Signalons, pour terminer notre réflexion, qu’à partir de la planche VII, il n’y a plus d’alternance puisque cette planche est la dernière à comprendre un fond naturel (jungle). Il est intéressant de remarquer que cette planche inaugure le troisième temps de « la valse projective » et qu’il introduit donc au travers de l’angoisse de castration et de la dialectique puissance/impuissance, une amorce supplémentaire au renoncement œdipien. Nous pourrions alors résumer les choses ainsi : le premier temps est synonyme de stades précoces du développement de l’enfant, de la possibilité d’une relation duelle avec l’objet et de mise à l’épreuve des enveloppes psychiques, le second temps est synonyme de la scène primitive et de l’amorce du renoncement œdipien en lien avec l’exclusion du couple parental et de la continuité de la mise à l’épreuve des enveloppes psychiques, le troisième temps est lui synonyme de l’abord du complexe œdipien, d’un renoncement effectif au désir œdipien sur le plan manifeste, de la mise au travail des processus de sublimation en lien avec l’émergence du Surmoi post-œdipien et de l’assomption d’enveloppes psychiques stabilisées. Ainsi, nous pensons qu’il faut accorder une grande importance à la façon dont l’enfant envisage le fond de la planche car c’est bien sur la base de celui-ci que peuvent se mettre en mouvement, sous les yeux du clinicien, les personnages figurés sur l’image.

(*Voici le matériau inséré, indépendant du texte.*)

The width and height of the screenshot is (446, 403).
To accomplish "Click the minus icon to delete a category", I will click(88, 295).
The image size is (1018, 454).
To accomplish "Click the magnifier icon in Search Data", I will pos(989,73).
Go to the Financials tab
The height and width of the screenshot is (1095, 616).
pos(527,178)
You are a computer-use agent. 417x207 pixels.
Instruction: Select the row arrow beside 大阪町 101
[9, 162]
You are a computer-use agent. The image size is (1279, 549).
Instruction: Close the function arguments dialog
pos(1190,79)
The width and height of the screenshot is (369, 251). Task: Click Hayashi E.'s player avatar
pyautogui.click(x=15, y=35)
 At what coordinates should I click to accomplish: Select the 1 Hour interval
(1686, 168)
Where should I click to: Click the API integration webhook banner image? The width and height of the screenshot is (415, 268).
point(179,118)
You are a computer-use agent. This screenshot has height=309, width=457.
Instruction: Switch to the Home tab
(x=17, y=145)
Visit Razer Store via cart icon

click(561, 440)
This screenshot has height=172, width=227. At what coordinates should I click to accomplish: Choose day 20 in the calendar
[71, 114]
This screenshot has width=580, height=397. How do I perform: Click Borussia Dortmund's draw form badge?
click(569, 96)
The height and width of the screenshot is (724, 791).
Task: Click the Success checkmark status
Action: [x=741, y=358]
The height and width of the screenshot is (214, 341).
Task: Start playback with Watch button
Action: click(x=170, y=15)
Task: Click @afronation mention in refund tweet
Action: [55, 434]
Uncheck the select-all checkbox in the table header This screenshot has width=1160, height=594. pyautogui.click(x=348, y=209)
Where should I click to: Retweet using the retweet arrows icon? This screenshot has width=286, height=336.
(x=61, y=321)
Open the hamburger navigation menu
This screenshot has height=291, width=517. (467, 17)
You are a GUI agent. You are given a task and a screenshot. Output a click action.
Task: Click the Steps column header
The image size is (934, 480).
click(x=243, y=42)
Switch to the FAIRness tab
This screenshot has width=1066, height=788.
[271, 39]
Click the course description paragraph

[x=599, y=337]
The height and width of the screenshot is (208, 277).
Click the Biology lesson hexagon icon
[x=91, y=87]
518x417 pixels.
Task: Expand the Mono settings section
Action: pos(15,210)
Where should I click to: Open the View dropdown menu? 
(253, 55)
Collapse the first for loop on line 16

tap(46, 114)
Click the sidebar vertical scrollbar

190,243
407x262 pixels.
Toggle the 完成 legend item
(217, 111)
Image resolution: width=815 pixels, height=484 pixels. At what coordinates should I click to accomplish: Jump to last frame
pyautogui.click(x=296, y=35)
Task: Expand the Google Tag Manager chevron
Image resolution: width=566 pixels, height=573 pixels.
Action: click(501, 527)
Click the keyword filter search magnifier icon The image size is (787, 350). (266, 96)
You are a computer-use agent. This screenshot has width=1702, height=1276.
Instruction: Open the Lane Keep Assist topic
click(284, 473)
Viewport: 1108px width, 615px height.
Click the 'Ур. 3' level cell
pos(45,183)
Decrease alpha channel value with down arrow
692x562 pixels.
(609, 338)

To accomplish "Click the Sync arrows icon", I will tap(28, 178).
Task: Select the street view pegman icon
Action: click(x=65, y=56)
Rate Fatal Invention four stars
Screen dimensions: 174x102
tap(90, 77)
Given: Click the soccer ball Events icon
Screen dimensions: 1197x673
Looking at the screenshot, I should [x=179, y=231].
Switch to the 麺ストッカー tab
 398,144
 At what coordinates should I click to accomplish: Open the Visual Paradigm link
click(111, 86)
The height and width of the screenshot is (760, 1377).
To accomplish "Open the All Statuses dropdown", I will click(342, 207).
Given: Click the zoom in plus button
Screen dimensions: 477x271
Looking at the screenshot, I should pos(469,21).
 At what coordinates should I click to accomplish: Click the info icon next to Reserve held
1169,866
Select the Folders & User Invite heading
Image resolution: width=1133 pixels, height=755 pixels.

Nous le voyons ici, le matériel du CAT est riche, plein de nuances et de détails, dont certains peuvent échapper au clinicien qui n’est pas rompu à son utilisation. Plus encore, il recèle de formidables qualités intrinsèques qui permettent au clinicien averti de rendre compte des modalités d’aménagement du registre perceptif, des modalités de symbolisation dans sa fonction de « dispositif à symboliser » (Roman, 1997), du travail de la négativité et de la qualité des enveloppes psychique.